*** PAGE EXTRACT Section Begins ***

A book that slowly draws you into its grasp into a time of childhood innocence, of BMX bikes and playing in the local storm water drain, of BBQ’s with the neighbours… a time when kids could be adventurers and start to develop their own identity and work out their place in the world. However all is not quite what it seems, the story told through the eyes of the children in the two families that are spotlighted in this narrative are wise for their age but have not yet learnt how to deal with their wisdom. We watch them struggle to cope with realisations that their family is not quite like everyone else’s and that feelings of love and hate are not mutually exclusive within the family unit.
The story opens with a display of parental teasing and Colt clearly sees the action for what it really is – a display of power over, her reflects; “There’s always some small cruelty, an unpleasant little hoop to be crawled through before what’s good may begin; here is the gift, but first you must guess its colour.” And so even at this early point in the novel Hartnett foreshadows the power plays that will form the crux of this story, power over and manipulation form the structure this narrative is welded to.

*** PAGE EXTRACT Section Ends ***

## REQUIRED ACTION 1:
From the records, copy the lines running from the line with "Describe the element" to the line with "Locate an element on the screen." without changing them, and leave the pictures out.

*** RECORDS FOR THIS EXERCISE Section Begins ***

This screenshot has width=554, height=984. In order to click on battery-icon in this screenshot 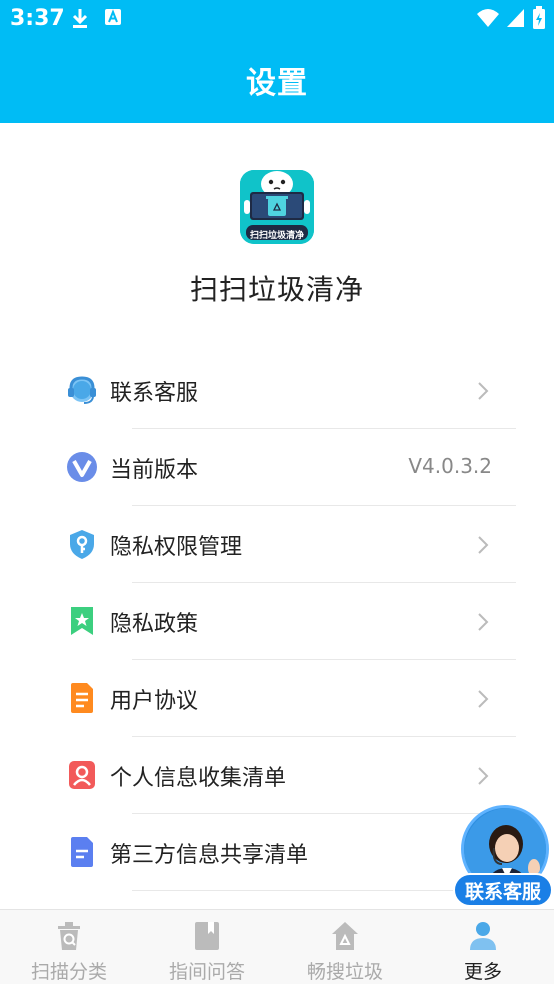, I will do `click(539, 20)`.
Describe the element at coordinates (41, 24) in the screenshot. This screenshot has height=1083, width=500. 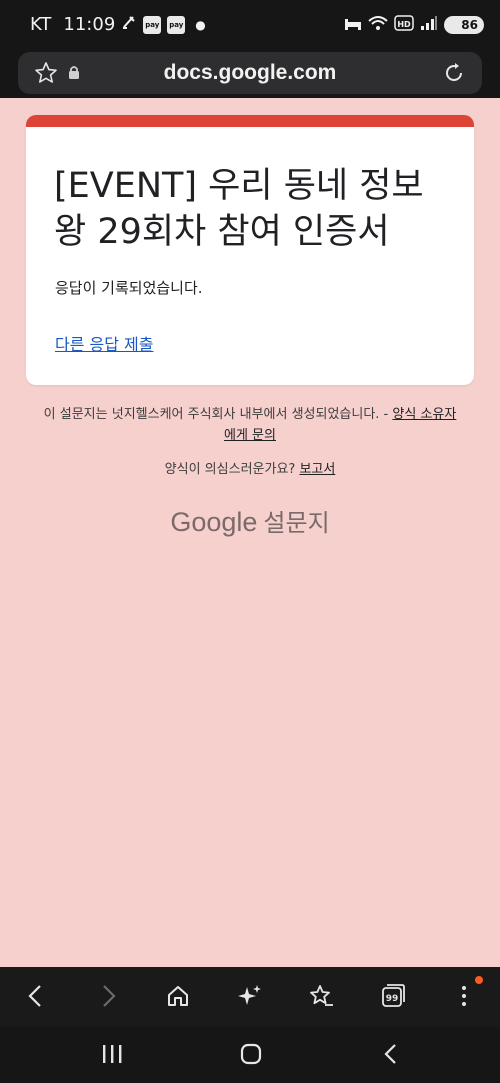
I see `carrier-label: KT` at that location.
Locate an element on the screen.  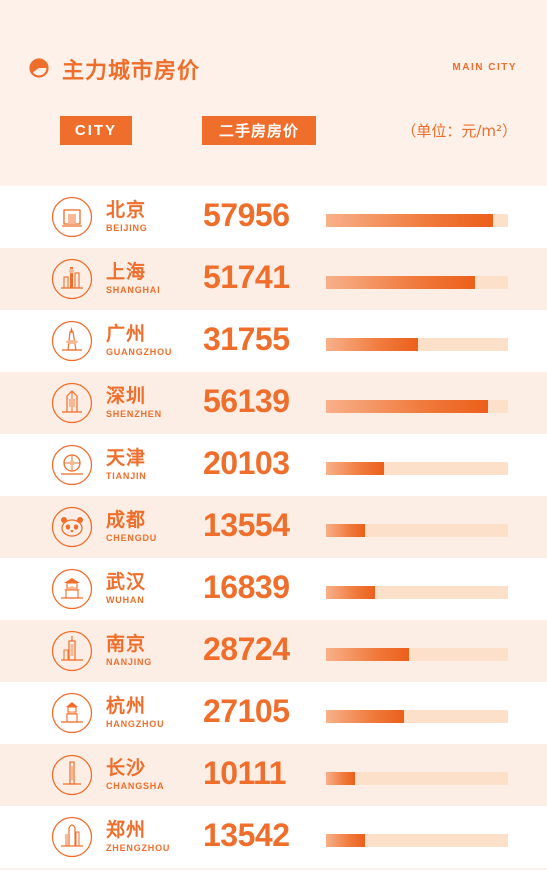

*** RECORDS FOR THIS EXERCISE Section Ends ***
*** RECORDS FOR THIS EXERCISE Section Begins ***

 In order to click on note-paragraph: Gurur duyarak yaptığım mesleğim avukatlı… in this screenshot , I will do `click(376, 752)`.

*** RECORDS FOR THIS EXERCISE Section Ends ***

## REQUIRED ACTION 2:
Write the next part of the book review, starting after its last sentence.

## ANSWER BOX 1:
Describe the element at coordinates (41, 24) in the screenshot. This screenshot has height=1083, width=500. 
I see `carrier-label: KT` at that location.
Locate an element on the screen.  

## ANSWER BOX 2:
This is a finely drawn picture of life in the 70’s in Australian suburbia that does not skimp on domestic detail and family dysfunction. Issues that are “family secrets” are explored and laid bare. I think one of the reasons I felt drawn to this story aside from the poignant characterisations was the ability this narrative had to take me back to my own childhood, I too was a teenager in the 70’s and found life not always that easy. I could empathise with the main characters. I could relate to these times.
This is a disquieting read. The conclusion is confronting.